Governments across the world continue to be engaged in creating and developing their own systems for regulating online casinos. In countries like the UK, an open approach is welcomed, with international operators and domestic operators equally welcome to trade in the UK. Obviously there is the requirement for a UK Gambling Commission license for any operator looking to run a compliant site in the UK, like us at PartyCasino UK, but beyond that, there are very little other restrictions.
By contrast, Norway employs a state gambling monopoly, known as Norsk Tipping, which is seeks to fiercely protect from outside competition. As part of the latest series of measures to come from the country, the government are now considering introducing a further series of restrictions on payments to international operators, in an attempt to limit the opportunities for players straying from the state monopoly online.
In the last few days the Norwegian gambling regulator, the Lotteri-og Stiftelsestilsynet, put out a consultation on its fresh ideas about how to restrict players accessing international operators – including the payment restrictions.
The proposals include plans to reassert the obligations of financial companies, which are required by law to block payments to unauthorised gambling operators – that is, anyone other than those recognised by the state monopoly.
Despite the current laws, estimates show that around 40,000 transactions from Norwegian gamblers every day are going astray. The new measures would be designed to limit the ability of these gamblers to move their money into international operators, in a bid to cut off their supply of Norwegian customers.
Previously, this policy has been managed by banks preventing transactions to specific account numbers. However, operators simply changed bank account numbers on a regular basis to get around these restrictions.
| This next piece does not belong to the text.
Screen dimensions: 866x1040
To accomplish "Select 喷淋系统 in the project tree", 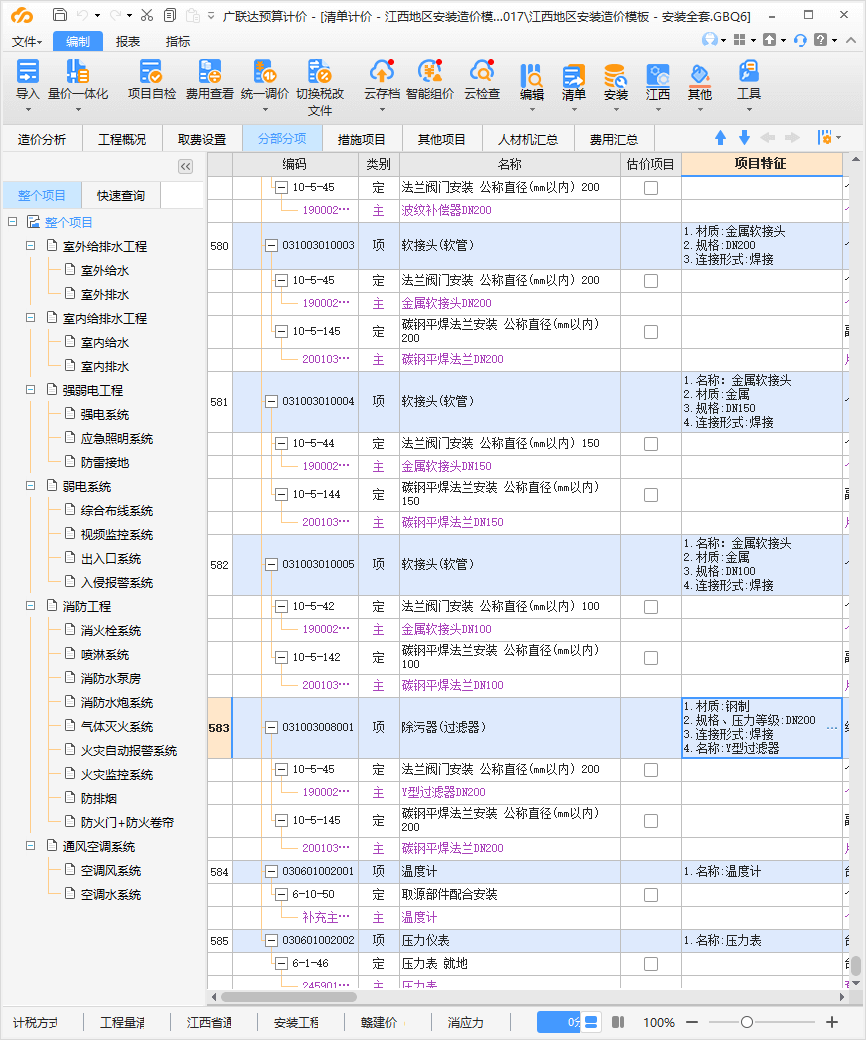I will [x=104, y=655].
Now, the regulator wants to instruct banks to work on the basis of account names, to seek to wholly eradicate the problem.
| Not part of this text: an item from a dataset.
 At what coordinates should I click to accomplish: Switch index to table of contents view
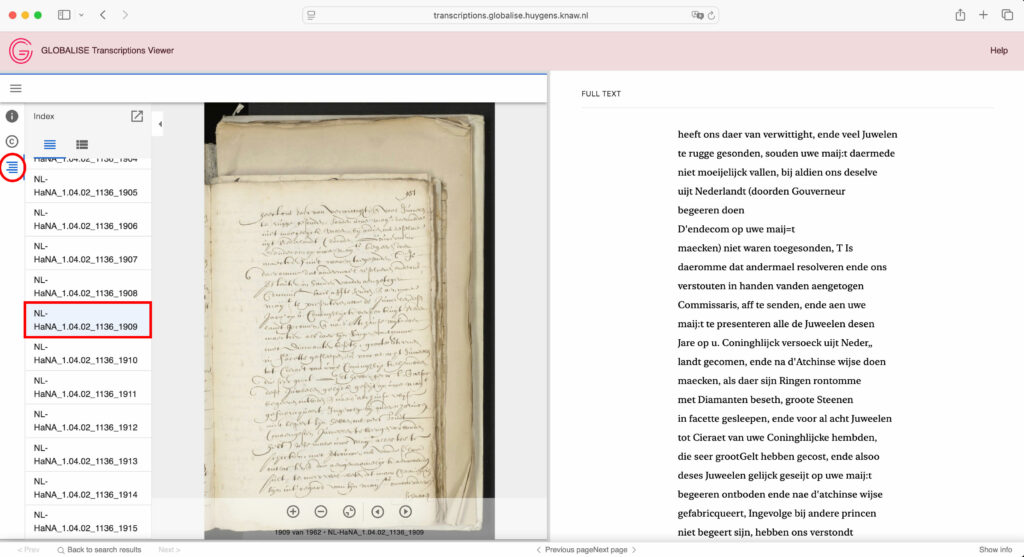click(50, 145)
The powers would also include the ability of the regulator to demand transactional information relating to specific account names, while still protecting consumer data privacy laws, effectively giving the regulator a power of inspection on demand, to ensure the policies are being applied.
If the powers are to become law, they are expected to come on-stream from January next year, 2019. Should they pass the consultation phase, it is envisaged that they could come with a range of other measures designed to protect against gambling.
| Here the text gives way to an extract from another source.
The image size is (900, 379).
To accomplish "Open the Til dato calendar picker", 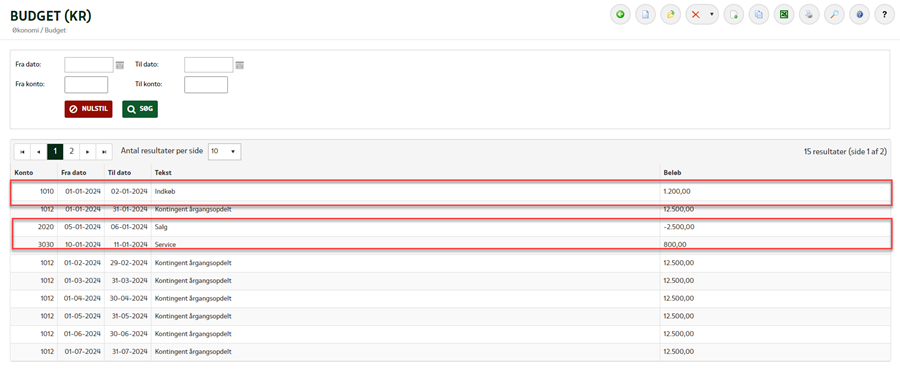I will 240,65.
The prevailing regulatory wind is blowing against gambling for the time being in Norway, including prominent calls from opposition politicians for the state’s wealth oil fund to divest from its holdings in gambling and casino brands.
Plans from the Minister of Culture to trial a licensing scheme in Norway were also dealt a fatal blow at the first hurdle, and proposals for DNS-level blocking of gambling sites are already under active consideration.
Taken together, these measures could represent a concerted attempt to shut down international gambling, and close the Norway market to services provided by the state monopoly only.
This is clearly the wrong approach, and a cursory analysis of healthy-functioning international gambling markets like the UK demonstrates that competition is always the best option – both for consumers, and ultimately, for jobs, revenues and the industry as a whole.
While even the UK has its gambling sceptics, it’s important for governments and regulators to strike a balance – one that welcomes competition and the increased tax revenues it can bring, while recognising the need to provide a firm regulated structure for an effective gambling market.